Кое-что она нашла в этом архиве и про себя, под именем «Н.». И нисколько не стыдно было читать, все ж известно. «У Н. опять событие. На лимонном дереве вырос лимон. Все сбежались. (Дальше много зачеркнуто.) Где бы надо приложить голову, она прикладывает руки. Лева в восторге!» А лимон – пожалуйста, вот он. До сих пор стоит на кухне и дает урожай. Выращенный из обычного семечка, а потом привитый особым способом. Пили чай с лимоном однажды вечером, оставшиеся на блюдце косточки Надя сунула в пустой горшок с землей. Сережа был во втором классе, написал сочинение «Наш лимон», где было выражение «плод любви». Любви мамы к растениям. Сочинение читали на каком-то педсовете, ставили в пример и вообще долго в школе вспоминали… Но про это в черновиках Елена Михайловна не написала.
Надя завела блокнотик, внесла в него основные даты и события, короткие характеристики на каждого. По вечерам раскладывала свои записи, сосредоточенно корпела над очередным шедевром, поправляя волосы за ушами и пришептывая под нос.

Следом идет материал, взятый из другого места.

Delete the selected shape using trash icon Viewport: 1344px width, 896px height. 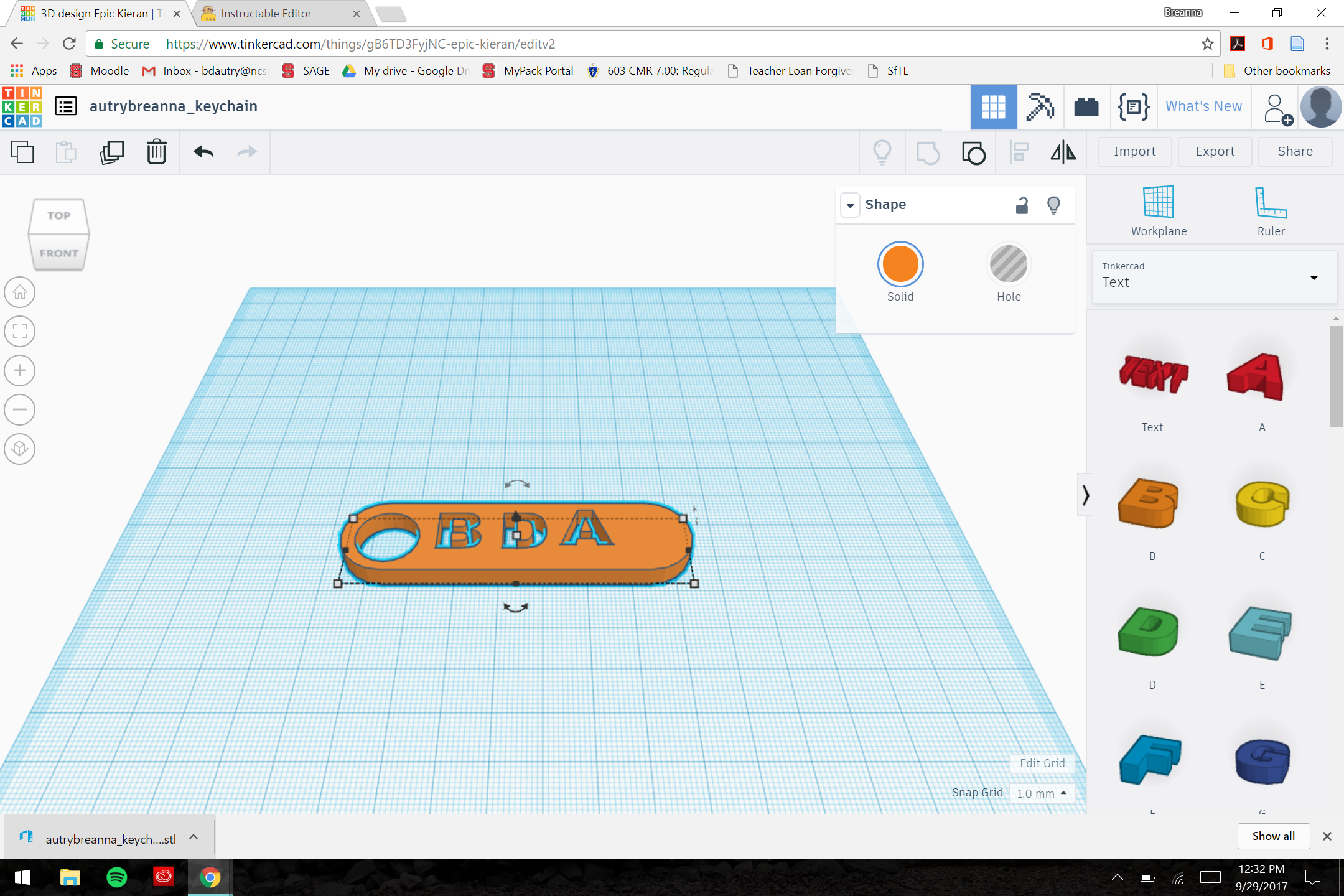[156, 152]
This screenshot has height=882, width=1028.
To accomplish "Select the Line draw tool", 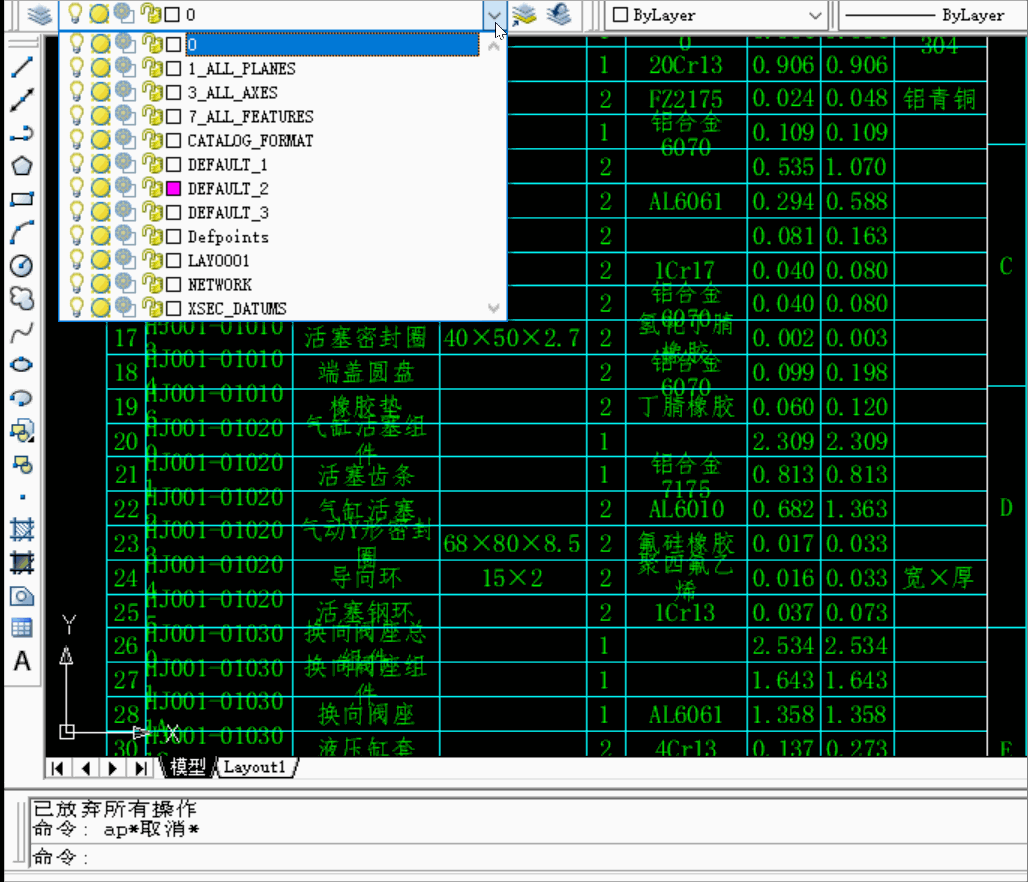I will coord(22,67).
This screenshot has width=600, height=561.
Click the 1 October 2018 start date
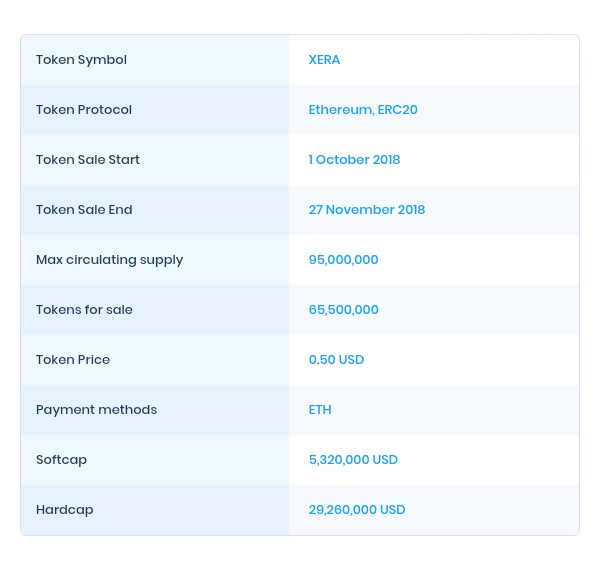point(354,160)
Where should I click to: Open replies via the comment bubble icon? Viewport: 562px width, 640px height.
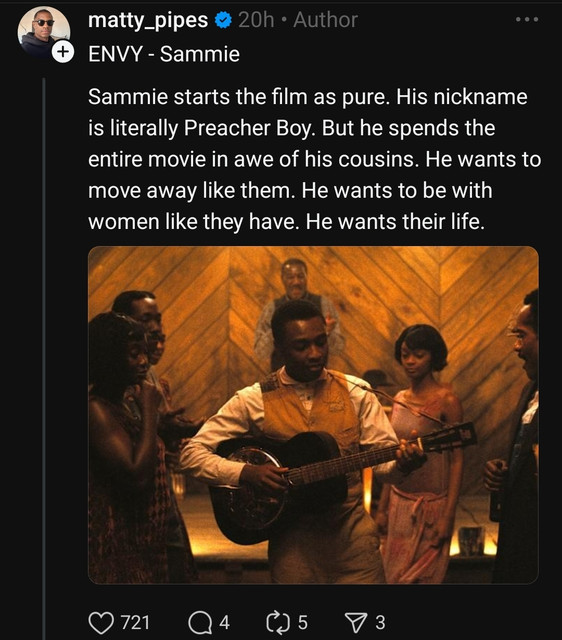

В большой комнате под лампой рождались картины, сцены из жизни. Уже легко было представить аллею каштанов от задней калитки сада почти до самой станции, откуда вечерами по будням возвращался со службы папенька. Цветник вдоль тропинки, темные доски веранды, косенькая Зоя, подающая чай…
Корсаковы
Михаил Михайлович Корсаков был потомственный врач, специалист по внутренним болезням, доцент медицинского факультета при Киевском университете. Обожаемый студентами и больными, очень простой в общении, добрый и застенчивый человек. Глубоко начитанный, интересовался историей, археологией, астрономией. Немножко пел под рояль по вечерам для своего семейства и близких друзей. Невысокого роста, с бородкой и залысинами, узкоплечий, даже тщедушный, но с необычно длинными ладонями и стопами. Особую склонность в своей терапевтической практике папенька питал к гигиеническим мероприятиям, чем изредка даже слегка терроризировал домашних. Чистота, гимнастика, постоянное мытье рук, сон с открытыми окнами в любую погоду, плавание. Сам он никогда ничем не болел, летом по утрам обливался колодезной водой и ездил на велосипеде.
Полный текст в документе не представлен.